What you are looking for is to write the vector $ \vec{V} $ in spherical coordinates as $$ \vec{V} = V_r \hat{r} + V_{\theta} \hat{\theta} + V_{\phi} \hat{\phi} $$

You already have the same vector in the cartesian coordinates as $$ \vec{V} = 3 \hat{i} + 4 \hat{j} + 5 \hat{k} $$

Now it is obvious that all you need is the formulas for converting $ \hat{i}, \hat{j}, \hat{k} $ into $ \hat{r}, \hat{\theta}, \hat{\phi} $. The set of formulas for this conversion is \begin{equation} \begin{bmatrix} \hat{i} \\ \hat{j} \\ \hat{k} \end{bmatrix} = \begin{bmatrix} \sin\theta \cos\phi & \cos\theta \cos\phi & -\sin\phi \\ \sin\theta \sin\phi & \cos\theta \sin\phi & \cos\phi \\ \cos\theta & -\sin\theta & 0 \end{bmatrix} \begin{bmatrix} \hat{r} \\ \hat{\theta} \\ \hat{\phi} \end{bmatrix} \end{equation}

The derivation of these formulas are quite simple. It is just the Euler rotation matrix. At any given point, unit vectors $ \hat{r}, \hat{\theta}, \hat{\phi} $ can be obtained by suitably rotating $ \hat{i}, \hat{j}, \hat{k} $ unit vectors.
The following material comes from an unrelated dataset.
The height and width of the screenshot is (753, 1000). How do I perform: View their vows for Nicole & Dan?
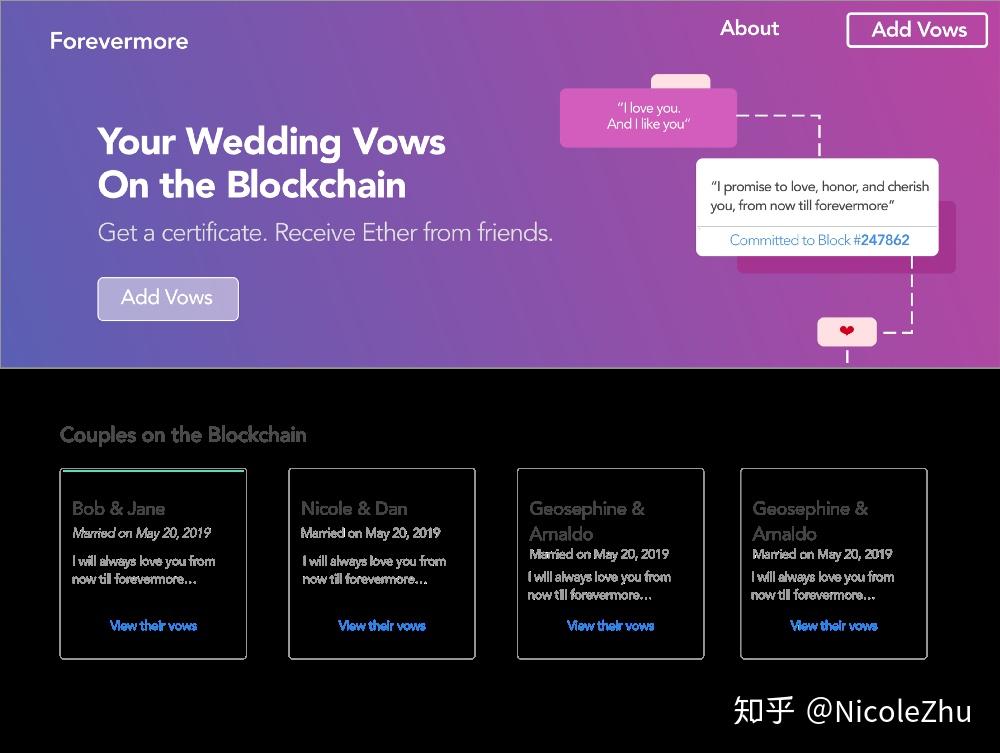(x=382, y=626)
From this, we know that we need $\theta$ and $\phi$. They can be obtained by converting the position coordinates of the particle from the cartesian coordinates to spherical coordinates. Also note that r is really not needed. The unit vectors in spherical system depend only on $\theta$ and $\phi$.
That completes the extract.